● PROBLEM DETAILS
Find every row below that contains the string "bullet", and copy each of those rows in full.

====== LISTED ENTRIES ======

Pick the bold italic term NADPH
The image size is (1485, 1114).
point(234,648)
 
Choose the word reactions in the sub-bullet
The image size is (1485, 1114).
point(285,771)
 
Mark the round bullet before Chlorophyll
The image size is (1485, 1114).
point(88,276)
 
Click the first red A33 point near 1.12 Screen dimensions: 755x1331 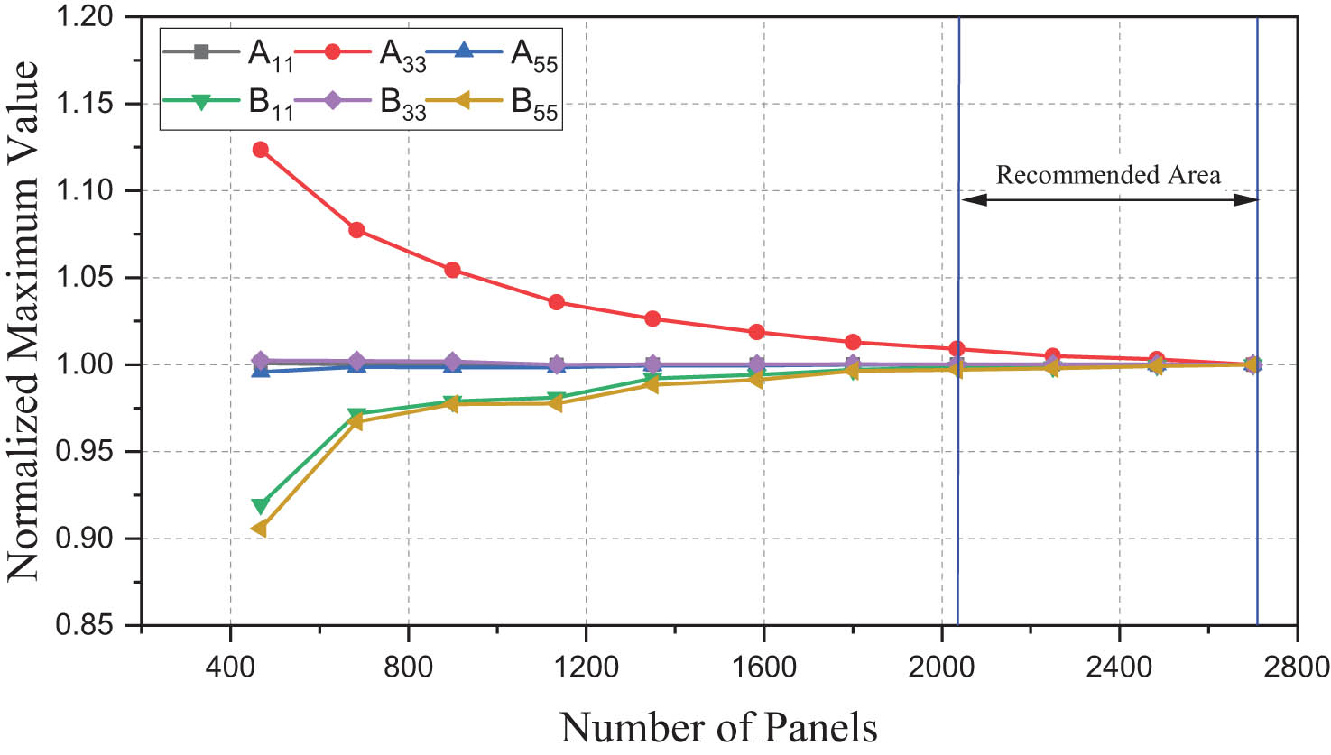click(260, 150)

======

● EXERCISE SOLUTION
Choose the word reactions in the sub-bullet
Mark the round bullet before Chlorophyll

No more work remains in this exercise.